Over the next two months or so, measurements would be taken of the orbit of Dimorphos to assess the success of the project. The orbits of the binary asteroids are such that they are in eclipse when looked at from Earth i.e., are one behind the other. In fact, therefore, Dimorphos had never even been seen from Earth! The normal period of orbit of Dimorphos around Didymos has been estimated through Earth-based telescopes by measuring the variation in light as the binary-asteroids change their positions relative to each other. The same technique would be used in the coming days to estimate the new period of Dimorphos’ orbit after the impact, not just by NASA but by numerous collaborating observatories around the Earth. Preliminary estimates before the actual test were that a change in orbital time of 73 seconds would be deemed a success, although DART scientists hope for a larger change of about 10 minutes!
While the main “planetary defense” goal of the DART Mission, with echoes of famous and dramatic Hollywood movies, has understandably grabbed the headlines and most of the media coverage, the Mission also incorporates several innovative and important technologies, and involves multiple collaborating agencies and companies from both the US and internationally.

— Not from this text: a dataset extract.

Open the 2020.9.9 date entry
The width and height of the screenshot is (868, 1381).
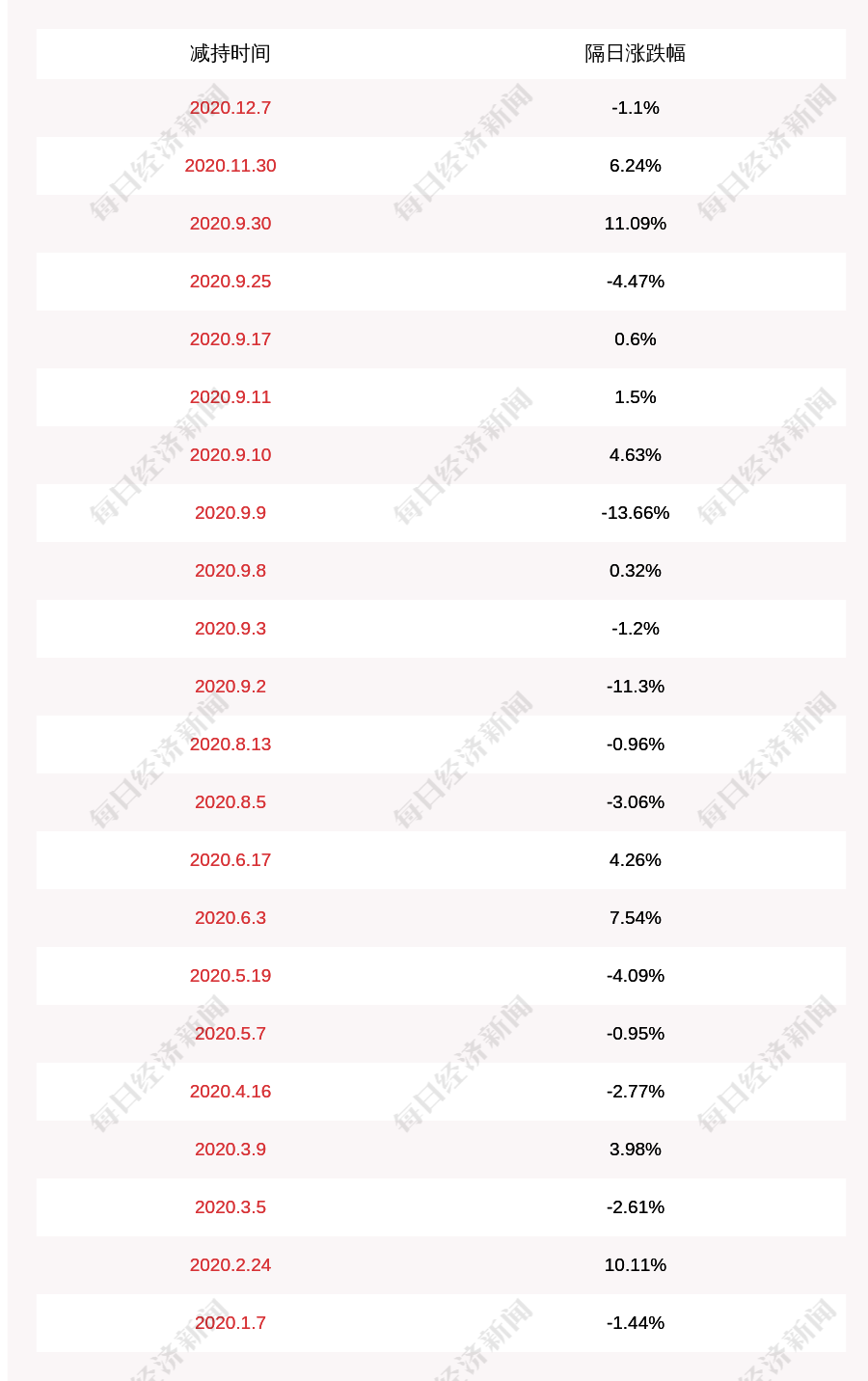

DART uses NASA’s NEXT-C (NASA Evolutionary Xenon Thruster-Commercial) solar powered electric propulsion system, rather than the conventional tiny rocket thrusters for the steering maneuvers to the final crash point. Thrust is produced by acceleration of ions or electrically charged atoms from the xenon propellant, improving upon earlier versions tried out in the Dawn and Deep Space 1 Missions.
Whereas the DART impactor craft itself is roughly a 1 metre cube, its main power source is a novel Roll-out Solar Array (ROSA) earlier demonstrated on the International Space Station in 2017. The flexible “wings” are rolled up during launch and, later in space, unfurl and straighten out to 8.5 metres length. This new version, flown in space for the first time by DART, would be used in future missions. Interestingly, a small portion of this solar array also demonstrates a new Transformational Solar Array with high-efficiency solar cells and reflective concentrators along the array length, delivering three times the power of current solar arrays. This may even obviate expensive nuclear power for electricity.
All in all, a very interesting technology demonstration for “planetary defence” with, undoubtedly, many further tests to come.